**Task requirements:** Copy exactly the lines starting at the one that contains "This screenshot has height=977, width=1148." and running through the end of the material below. Exclude any pictures.

START Provided records

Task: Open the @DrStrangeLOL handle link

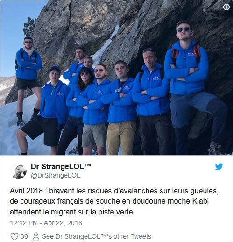Action: 56,175
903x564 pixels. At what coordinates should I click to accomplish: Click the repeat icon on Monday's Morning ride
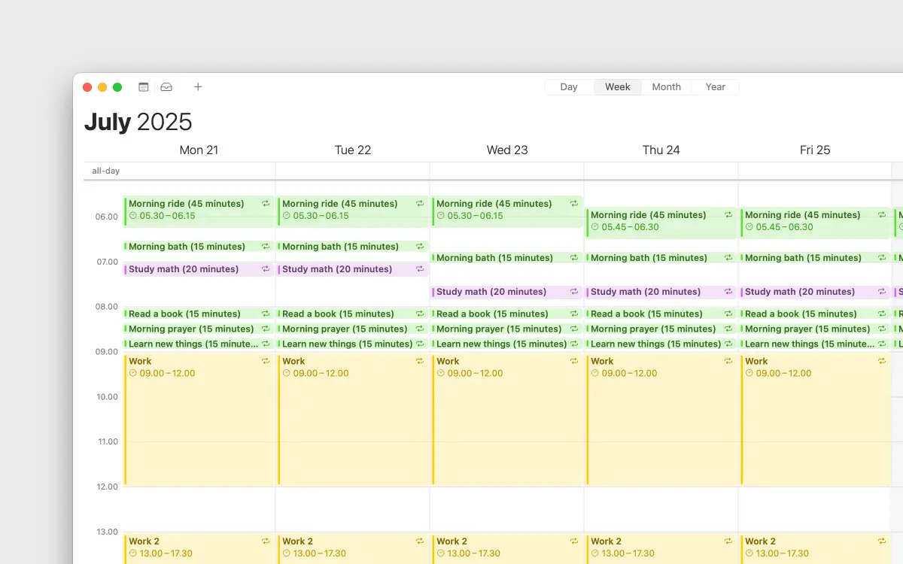265,203

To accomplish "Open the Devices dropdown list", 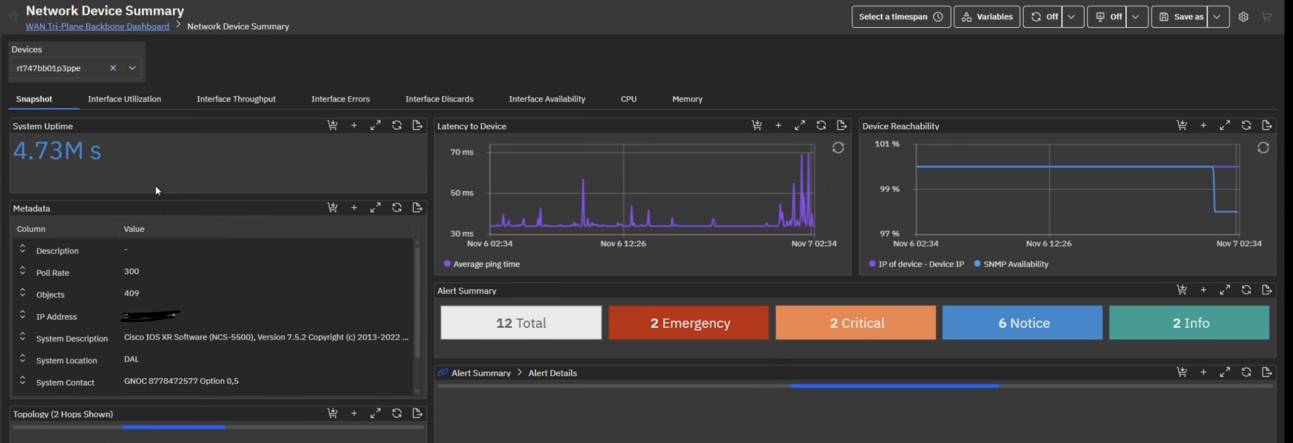I will click(132, 68).
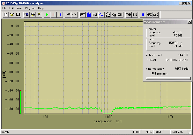Select the MLS measurement mode
The image size is (193, 135).
95,14
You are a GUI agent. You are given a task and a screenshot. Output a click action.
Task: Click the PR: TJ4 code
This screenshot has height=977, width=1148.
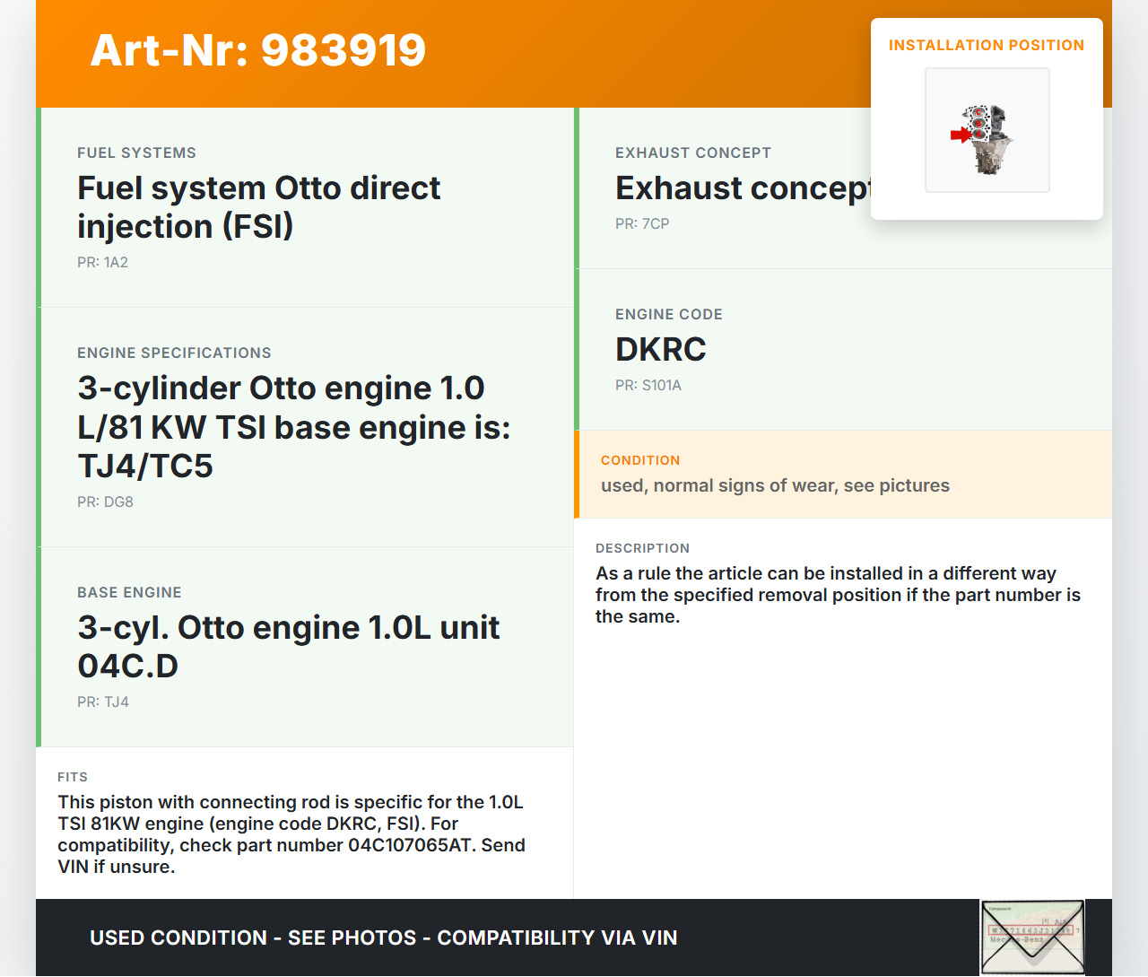point(103,702)
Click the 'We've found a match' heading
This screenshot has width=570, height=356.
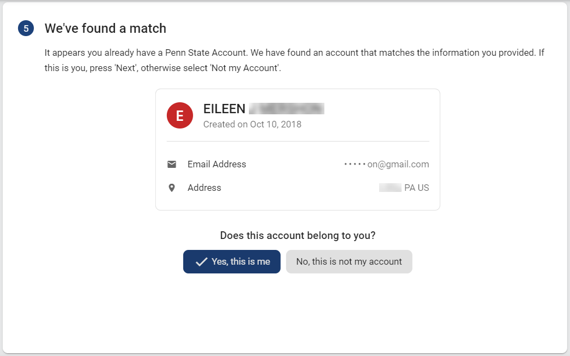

END Provided records

**Result for this exercise:**
This screenshot has height=977, width=1148.
point(103,702)
Click the 'We've found a match' heading
This screenshot has width=570, height=356.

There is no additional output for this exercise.